Text »
⟨
On Thu, Jan 10, 2002 at 12:26:08AM -0500, Robert Love wrote:
> On Thu, 2002-01-10 at 00:10, [email protected] wrote:
>
> > I was unable to figure out what the logic of the '(smp_processor_id() <
> > p->cpu)' test is.. (Why should the CPU number of the process being awoken
> > matter?) My best guess is that this is to enforce a locking invariant -
> > but if so, isn't this test backwards? If p->cpu > current->cpu then
> > p->cpu's runqueue is locked first followed by this_rq - locking greatest to
> > least, where the rest of the code does least to greatest..
>
> Not so sure of the validity, but it is to respect lock order.
[...]

Right. It is a confusing though - depending on the value of p->cpu
relative to current->cpu, the synchronous flag may be ignored. Since the
relationship between p->cpu and current->cpu is essentially random, this
makes the behavior of the synchronous flag random - why bother?

I can see that re-grabbing the locks in the proper order would be a pain.
Also, after a quick grep, it appears only fs/pipe.c is interested in the
wake_up_sync() variant. Maybe this feature should just be culled?

-Kevin


The try_to_wake_up function in pre11 (just for reference):


static int try_to_wake_up(task_t * p, int synchronous)
⟩
Set exercise 1 »
Rewrite the part of the post that opens with the words containing "I can see that" and closes with "p, int synchronous)", changing "culled" to "removed".
Set exercise 2 »
Name each function that the post mentions, listing each one once.

Data supplied »
⟨
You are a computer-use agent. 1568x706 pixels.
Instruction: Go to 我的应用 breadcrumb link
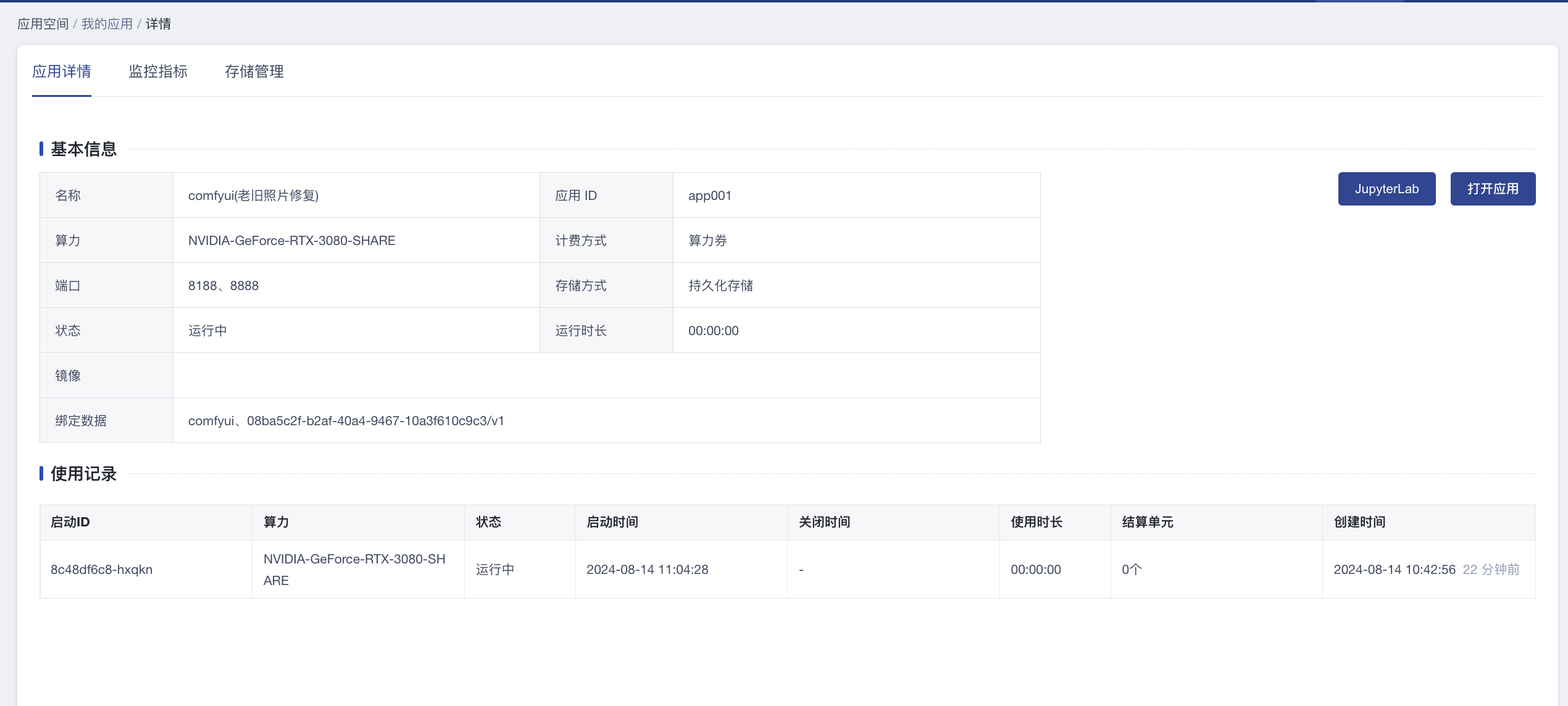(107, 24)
⟩
⟨
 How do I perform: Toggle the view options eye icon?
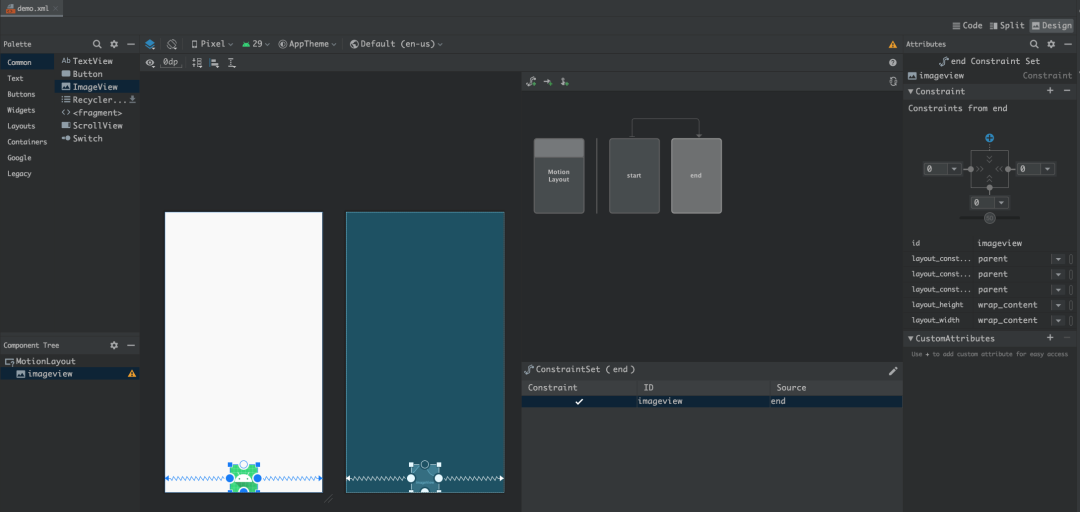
⟩
Complete answer 1 »
I can see that re-grabbing the locks in the proper order would be a pain.
Also, after a quick grep, it appears only fs/pipe.c is interested in the
wake_up_sync() variant. Maybe this feature should just be removed?

-Kevin


The try_to_wake_up function in pre11 (just for reference):


static int try_to_wake_up(task_t * p, int synchronous)

Complete answer 2 »
smp_processor_id()
wake_up_sync()
try_to_wake_up